_Requirement:_
Nothing but a number should be given: the count of lines in the data that include the string "will".

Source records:
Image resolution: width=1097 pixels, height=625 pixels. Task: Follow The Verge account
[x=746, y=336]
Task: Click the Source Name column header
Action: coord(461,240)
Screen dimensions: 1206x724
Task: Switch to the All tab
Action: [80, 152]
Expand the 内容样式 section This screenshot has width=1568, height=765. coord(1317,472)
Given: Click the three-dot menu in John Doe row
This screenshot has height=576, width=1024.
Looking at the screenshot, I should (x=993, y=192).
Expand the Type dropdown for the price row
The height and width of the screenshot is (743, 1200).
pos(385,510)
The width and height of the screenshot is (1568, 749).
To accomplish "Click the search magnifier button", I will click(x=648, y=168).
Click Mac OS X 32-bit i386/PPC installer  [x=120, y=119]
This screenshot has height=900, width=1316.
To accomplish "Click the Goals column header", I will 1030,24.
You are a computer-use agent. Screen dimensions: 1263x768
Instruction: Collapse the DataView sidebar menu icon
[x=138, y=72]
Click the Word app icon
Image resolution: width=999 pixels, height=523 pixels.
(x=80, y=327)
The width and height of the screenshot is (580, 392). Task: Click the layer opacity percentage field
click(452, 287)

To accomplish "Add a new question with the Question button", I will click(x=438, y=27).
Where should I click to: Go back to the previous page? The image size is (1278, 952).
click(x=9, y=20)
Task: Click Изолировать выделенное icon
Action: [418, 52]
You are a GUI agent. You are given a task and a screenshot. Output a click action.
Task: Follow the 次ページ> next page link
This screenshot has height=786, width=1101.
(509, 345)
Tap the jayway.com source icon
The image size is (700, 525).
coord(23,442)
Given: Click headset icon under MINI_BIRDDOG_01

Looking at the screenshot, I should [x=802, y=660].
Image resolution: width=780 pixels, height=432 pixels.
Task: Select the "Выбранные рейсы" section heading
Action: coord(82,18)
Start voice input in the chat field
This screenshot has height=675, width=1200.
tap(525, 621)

_The completed task:_
3